Vol. 11 #27: Thursday, June 15, 2006
Calgary's News & Entertainment Weekly
FFWD Weekly
VISUAL ARTS
by HUGH GRAHAM
Erotically charged
Pride & Tribulations a focus on gay sexuality
>>PREVIEW
PRIDE & TRIBULATIONS
Runs until July 1
QUAB Gallery

What is the state of art in Calgary when a young patron tells the manager of QUAB Gallery, "My God. I didn’t know art could be cool"?

Calgary’s QUAB Galleries is a collaborative effort to introduce Quebec art to Alberta, and Alberta’s artists to Quebec. Found in Calgary’s Art Central, QUAB manager Jim Jewitt says their main focus is to bring "much-needed controversy back to art."

Celebrating Gay Pride in Calgary, the pieces featured this month should have no trouble in this respect. Entitled Pride & Tribulations, QUAB’s show is presenting the provocative, the erotic, the sensual and the political visions of three artists, Montreal’s Yvon Goulet, and Martin Douvil and local artist Mychael Maier. The show is a multifaceted examination and exposure of gay male desire and the gaze of modern societies’ last outsiders.

Pictorial art featuring gay sexuality, fetish and sensibility has traditionally provoked a galvanized frog-kick of ire and offence in the mainstream, which is just fine by the artists at QUAB.

"Only a couple of people have been angry or disgusted by this month’s Pride show," says Jewitt. "By far the reaction and support for these particular artists’ pieces has been fantastic." Jewitt laughs about the marked shock and surprise of two young men who "had to run off and recover their sensibilities with some hockey therapy."

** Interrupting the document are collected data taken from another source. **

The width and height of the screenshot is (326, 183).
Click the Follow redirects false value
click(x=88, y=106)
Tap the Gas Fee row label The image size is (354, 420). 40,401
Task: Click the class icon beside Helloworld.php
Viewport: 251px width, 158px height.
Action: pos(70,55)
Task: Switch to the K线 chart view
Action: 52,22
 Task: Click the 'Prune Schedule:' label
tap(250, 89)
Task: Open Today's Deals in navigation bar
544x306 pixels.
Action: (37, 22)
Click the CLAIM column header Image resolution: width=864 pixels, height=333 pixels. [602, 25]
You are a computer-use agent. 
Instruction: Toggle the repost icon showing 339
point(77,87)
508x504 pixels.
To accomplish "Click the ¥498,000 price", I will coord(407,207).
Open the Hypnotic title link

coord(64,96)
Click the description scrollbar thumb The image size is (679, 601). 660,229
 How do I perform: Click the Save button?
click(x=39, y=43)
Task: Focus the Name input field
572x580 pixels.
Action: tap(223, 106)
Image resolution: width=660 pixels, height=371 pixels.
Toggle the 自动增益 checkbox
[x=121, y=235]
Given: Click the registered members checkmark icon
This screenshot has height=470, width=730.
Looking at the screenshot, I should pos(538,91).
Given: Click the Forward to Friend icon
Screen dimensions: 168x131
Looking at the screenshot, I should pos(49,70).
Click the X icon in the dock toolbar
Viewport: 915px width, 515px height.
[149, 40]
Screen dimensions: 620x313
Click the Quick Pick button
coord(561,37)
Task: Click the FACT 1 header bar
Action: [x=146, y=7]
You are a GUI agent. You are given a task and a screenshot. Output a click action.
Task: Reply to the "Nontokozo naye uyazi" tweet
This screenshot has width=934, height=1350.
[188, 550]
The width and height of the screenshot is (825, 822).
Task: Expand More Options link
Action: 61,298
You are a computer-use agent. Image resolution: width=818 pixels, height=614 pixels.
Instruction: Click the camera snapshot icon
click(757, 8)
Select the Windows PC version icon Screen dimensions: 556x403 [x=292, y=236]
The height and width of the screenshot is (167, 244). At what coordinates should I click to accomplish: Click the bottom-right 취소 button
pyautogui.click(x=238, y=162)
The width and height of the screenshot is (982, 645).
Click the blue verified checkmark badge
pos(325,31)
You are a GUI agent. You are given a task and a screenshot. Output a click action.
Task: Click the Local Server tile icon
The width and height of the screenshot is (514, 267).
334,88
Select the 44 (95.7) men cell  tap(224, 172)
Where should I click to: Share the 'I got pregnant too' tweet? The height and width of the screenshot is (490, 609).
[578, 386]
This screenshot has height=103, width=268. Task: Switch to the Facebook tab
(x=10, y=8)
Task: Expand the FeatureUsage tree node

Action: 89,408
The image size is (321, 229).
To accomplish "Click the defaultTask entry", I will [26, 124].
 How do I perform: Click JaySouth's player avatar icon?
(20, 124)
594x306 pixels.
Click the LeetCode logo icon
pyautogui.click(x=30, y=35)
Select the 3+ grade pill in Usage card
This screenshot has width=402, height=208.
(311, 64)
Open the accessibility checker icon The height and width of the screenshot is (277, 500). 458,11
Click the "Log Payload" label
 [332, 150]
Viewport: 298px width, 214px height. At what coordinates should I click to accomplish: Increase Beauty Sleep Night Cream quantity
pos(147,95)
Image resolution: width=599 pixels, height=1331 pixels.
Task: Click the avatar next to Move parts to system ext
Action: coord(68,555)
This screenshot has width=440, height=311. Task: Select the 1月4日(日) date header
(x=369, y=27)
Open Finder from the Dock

QUAB’s growing success is built on its stance of covering provocative topics in all art, and the growing number of regulars has started to give them a cult status. "It’s a very exciting time for art in Calgary," he says.

The three artists featured in Pride & Tribulations approach their subject matter from diverging traditions, but are united in this show in contextualizing gay male desire, sexuality and the concept of distance from enforced sexual norms.

Goulet’s inspirations are drawn directly from Montreal’s life in the gay village. His works display the power and beauty possible in fetish and iconic sexuality, infused with a fierce political stance.

The balance between the sensual and the provocative meet in Douvil’s works. His Le Voyeur is a study in repression and naked hunger. His matched paintings, Hurt Me and Don’t Hurt Me, expose the tension between vulnerable need and a longing for something unspoken and terrible.

Mychael Maier’s paintings are infused with an obsession with the tactile eroticism inherent in the flesh, married to an invocation of the mythologies of the Renaissance. It is a marriage of potentials and a visual sense both moving and erotically charged.